“EXPERIMENTER”— Stanley Milgrim andThe Experiments that Sparked Public Outcry



Stanley Milgrim and The Experiments that Sparked Public Outcry

Amos Lassen

In 1961, social psychologist Stanley Milgram (Peter Sarsgaard), conducted a series of radical behavior experiments that tested ordinary humans willingness to obey by using electric shock. “Experimental” follows Milgram, from meeting his wife Sasha (Winona Ryder) through his controversial experiments that sparked public outcry.


Milgram as inspired by the atrocities committed during World War II and conducted experiments into the dangerous power of blind obedience in 1961. Unwitting participants were given the task of administering a series of increasingly dangerous electric shocks to a stranger under the instruction of an authoritative force.

Writer-director Michael Almereyda’s “Experimenter” looks at Milgram’s life from 1961 onwards and explores the process behind these tests, the public backlash to them, and Milgram’s relationship with his wife Sasha. The film is filled with a self-aware imagery as it relates Milgram’s life and experiments with a sense of surrealism.


Much of the film is devoted to the initial 1961 Milgram Experiment which is recounted with tense dramatics and an unsettled focus. We see participants gleefully electrocute another man (or so they think). The results of the test continue to be shocking and deeply relevant to today’s society and Almereyda asks us to think about what we would do in this situation. I believe that most of would refuse to harm the other participant, but Milgram will raise some doubts about it. What he tries to show is that we are all capable of cruelty.

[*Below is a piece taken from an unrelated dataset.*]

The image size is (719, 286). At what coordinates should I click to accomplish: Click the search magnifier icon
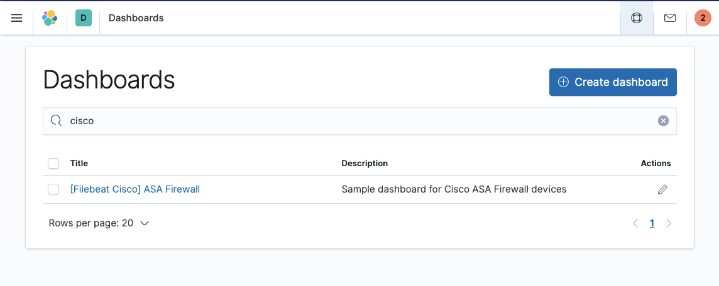[x=56, y=121]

Sarsgaard brings a cold and clinical professionalism to the role of Stanley. He is convincing as an overly composed man secretly irritated by the nearsighted colleagues and culture that reigned in the greatness he could have received during his lifetime. The ramifications of his findings related directly to what was being said during the Eichmann trial and which led to another controversial hypothesis of the period from political theorist Hannah Arendt and her theory of the banality of evil. She comes up more than once in discussion here and Milgram’s absent commentary on her theory speaks volumes about, perhaps, his own secret, bitter thoughts about despicable humans that allow atrocities to happen in the name of following orders. The film finely uses Sarsgaard’s perfection of barely contained judgment during the experiments and we also see that Milgrim did have his own secret agenda or motivation. Winona Ryder is excellent as the strong-willed Sasha and the film immediately pulls us in.


Milgrim conducted these experiments at Yale in 1961 and he was fascinated by how Hitler’s Nazi Party was able to exact such terrible depravity upon the Jews during the Holocaust. The results he got were disturbing Milgram’s results are rather disturbing. Participants were asked to pose as a ‘teacher,’ charged to read groups of words to a ‘learner,’ who sat on the other side of a two-way mirror. The teacher was then charged with administering an electric shock each time the learner answered a question incorrectly. With the help of his staff (Anthony Edwards and Jim Gaffigan), their results were unprecedented— 65% of the teachers administering the full shock treatment as directed, though many would engage in weak resistance, each time remitting to the excuse that they were following instructions. But the world at large was not quite ready for Milgram’s findings, which shocked and disturbed his colleagues and it cost Milgrim his academic tenure.


The screenplay is excellent and well performed. Milgram’s results are chilling to comprehend, and Almereyda’s closing about the puppets that human beings tend to be raises awareness of our flawed natures.

The film begins with Milgram’s most incendiary experiments into the human condition, wherein he managed to put two subjects, a teacher and a pupil, into a room and made them administer shocks to a stranger. This was influenced by Milgram’s childhood growing up as a Jew and being influenced by events in the Holocaust, Milgram’s reasoning for his trial appears sound – what could provoke any right minded person into such horrific action? The Milgram experiments clearly had consequences and Almereyda’s exploration and presentation of them is nothing short of a shock to the system.


The film skirts around some issues and some of the ramifications of the experiments but Almereyda’s is not interested in anything more than using the style and the effortless ease of his leading man to present a fascinating take on his subject. Despite the alarming questions the study raised about human nature, the film is relaxed and a humorous and upbeat account of a fascinating phenomenon.